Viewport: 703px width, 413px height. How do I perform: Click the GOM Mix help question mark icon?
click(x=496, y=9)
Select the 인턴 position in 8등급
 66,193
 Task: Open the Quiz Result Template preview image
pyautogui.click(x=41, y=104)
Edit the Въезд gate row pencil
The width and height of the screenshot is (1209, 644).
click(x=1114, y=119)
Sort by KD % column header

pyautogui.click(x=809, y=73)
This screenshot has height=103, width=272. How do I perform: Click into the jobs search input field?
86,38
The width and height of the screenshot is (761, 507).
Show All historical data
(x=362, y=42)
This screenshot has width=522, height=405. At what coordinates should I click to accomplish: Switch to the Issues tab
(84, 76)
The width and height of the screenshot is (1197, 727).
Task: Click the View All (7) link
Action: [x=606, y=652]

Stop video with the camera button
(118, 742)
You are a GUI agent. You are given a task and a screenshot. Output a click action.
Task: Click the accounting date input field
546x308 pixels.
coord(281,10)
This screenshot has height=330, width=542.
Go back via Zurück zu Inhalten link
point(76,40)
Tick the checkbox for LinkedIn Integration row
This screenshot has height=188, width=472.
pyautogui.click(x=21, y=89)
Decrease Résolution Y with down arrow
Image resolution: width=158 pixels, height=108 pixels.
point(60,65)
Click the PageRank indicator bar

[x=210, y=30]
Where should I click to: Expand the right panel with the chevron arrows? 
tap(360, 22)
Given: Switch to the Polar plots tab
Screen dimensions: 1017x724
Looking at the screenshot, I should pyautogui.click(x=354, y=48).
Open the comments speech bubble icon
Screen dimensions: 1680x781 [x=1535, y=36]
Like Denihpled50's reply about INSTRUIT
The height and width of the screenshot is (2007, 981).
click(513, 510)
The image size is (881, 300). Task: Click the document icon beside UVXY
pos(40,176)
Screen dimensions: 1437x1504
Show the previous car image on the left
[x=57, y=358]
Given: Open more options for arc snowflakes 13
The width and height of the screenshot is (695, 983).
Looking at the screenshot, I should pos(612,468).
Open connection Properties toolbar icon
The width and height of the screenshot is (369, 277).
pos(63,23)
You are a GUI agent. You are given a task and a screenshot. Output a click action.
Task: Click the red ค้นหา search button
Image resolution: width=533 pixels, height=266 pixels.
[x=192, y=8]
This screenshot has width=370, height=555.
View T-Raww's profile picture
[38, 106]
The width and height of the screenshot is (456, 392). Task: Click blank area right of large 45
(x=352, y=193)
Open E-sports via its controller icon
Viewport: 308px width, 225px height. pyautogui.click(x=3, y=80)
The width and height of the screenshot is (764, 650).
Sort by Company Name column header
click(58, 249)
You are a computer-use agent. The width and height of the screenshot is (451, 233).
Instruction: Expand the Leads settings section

----------

Required work:
Respond with the lines above, from the one that holds "This screenshot has width=370, height=555." to the end of the listing, each repeated exactly, and with no other material.

Reply:
This screenshot has width=370, height=555.
View T-Raww's profile picture
[38, 106]
The width and height of the screenshot is (456, 392). Task: Click blank area right of large 45
(x=352, y=193)
Open E-sports via its controller icon
Viewport: 308px width, 225px height. pyautogui.click(x=3, y=80)
The width and height of the screenshot is (764, 650).
Sort by Company Name column header
click(58, 249)
You are a computer-use agent. The width and height of the screenshot is (451, 233).
Instruction: Expand the Leads settings section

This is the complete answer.